In a legal case a few years ago by a San Diego student against his school – who had banned him from wearing a t-shirt that carried an anti-homosexual message at school – the student made his case not on the grounds of freedom of expression but on the grounds of freedom of religion. Had he tried under the former, he would undoubtedly have failed, because while it’s okay to express whatever opinions you like, the court would have said, it’s also okay for schools to maintain order and a civil atmosphere. But under an argument of religion, he was far more likely to be untouchable – in the current socio-political climate, no judge wants to be seen to infringe upon somebody’s religious views.

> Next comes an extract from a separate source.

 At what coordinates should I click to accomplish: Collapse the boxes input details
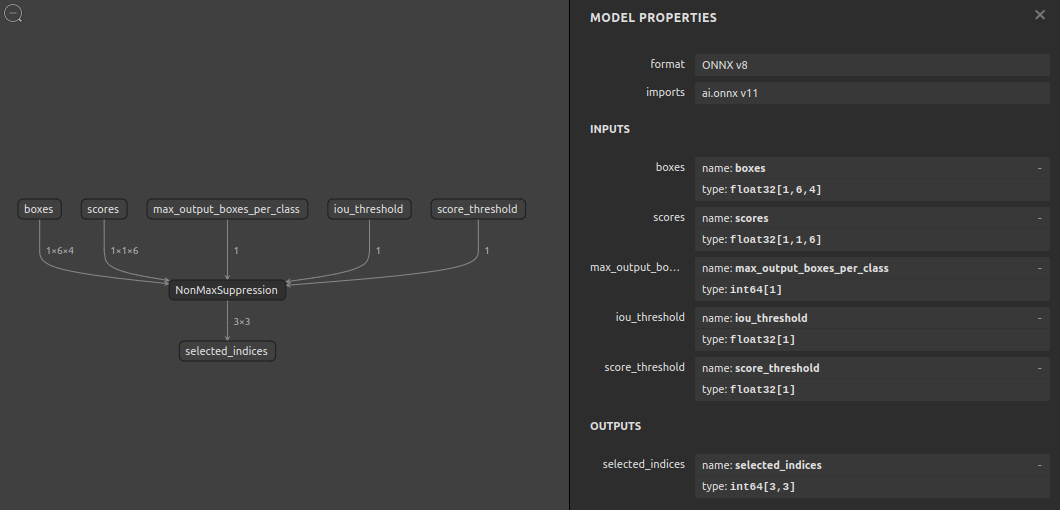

Small cases like these help to enshrine (hah!) religion into a status where it can’t even be criticised, even where it’s used as justification for some of the most disgusting acts of genocide, war, hatred, and terrorism. It’s a big scary world, and while it might still be as big and scary without the fundamentalist theists, at least we’d have removed from people an irrational excuse for their actions. And meanwhile, the majority of people still brainwash children with disputable beliefs that they haven’t got the cognitive abilities to question.
I’m grateful to my parents for giving me the chance to be whoever I wanted to be.
So; there’s a 10-minute summary of how I came to the beliefs I currently hold. Perhaps in another couple of decades I’ll write it again. In the meantime, I’ll happily argue the non-existence of God with any of you until the sun goes down, but I’d still prefer to hear what it is that you believe, because, for the time being, religion still interests me far more than fighting over it does.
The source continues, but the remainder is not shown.